## PAGE EXTRACT:
<<<<

Last year saw a record number of Jews leaving France for Israel; in light of recent events, it seems that many more will leave this year. Fortunately for them, there is a Jewish state in which they can settle. But, argues Jeff Jacoby, France itself will suffer if it succumbs to the rising tide of anti-Semitism:
Even before last week’s terrorist attacks in Paris . . . [French prime minister] Manuel Valls made a grim prediction: “If 100,000 Jews leave, France will no longer be France. The French Republic will be judged a failure.”
Anti-Semitism is commonly regarded as a variety of racism, but the prolific English historian Paul Johnson suggests that it should be seen as a kind of intellectual disease, fundamentally irrational and highly infectious. It exerts great self-destructive force, Johnson wrote in a notable 2005 essay, severely harming countries and societies that engage in it. In a pattern that has recurred so predictably that he dubbed it a “historical law,” nations that make Jewish life untenable condemn themselves to decline and weakness.

>>>>

## STORED DATA:
<<<<

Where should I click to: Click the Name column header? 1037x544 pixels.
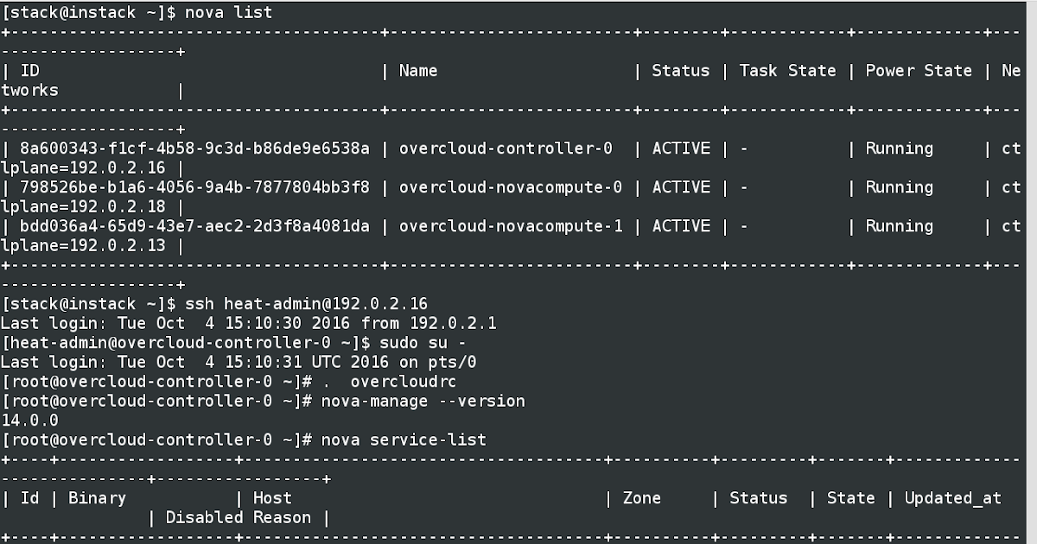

>>>>

## TASKS TO PERFORM:
[A] List every person named in the page extract on anti-Semitism in France.
[B] Write the next paragraph of the page extract on anti-Semitism in France, picking up after its final sentence.

## SOLVED TASKS:
[A] Jeff Jacoby, Manuel Valls, Paul Johnson

[B]
For example, Spain’s expulsion of the Jews in the 1490s, and its subsequent witch-hunt of the converted “New Christians” who remained behind, meant a loss of Spanish financial and managerial talent at the very moment the New World was being opened up to lucrative colonization. That had “a profoundly deleterious impact,” Johnson argued, “plunging the hitherto vigorous Spanish economy into inflation and long-term decline, and the government into repeated bankruptcy.”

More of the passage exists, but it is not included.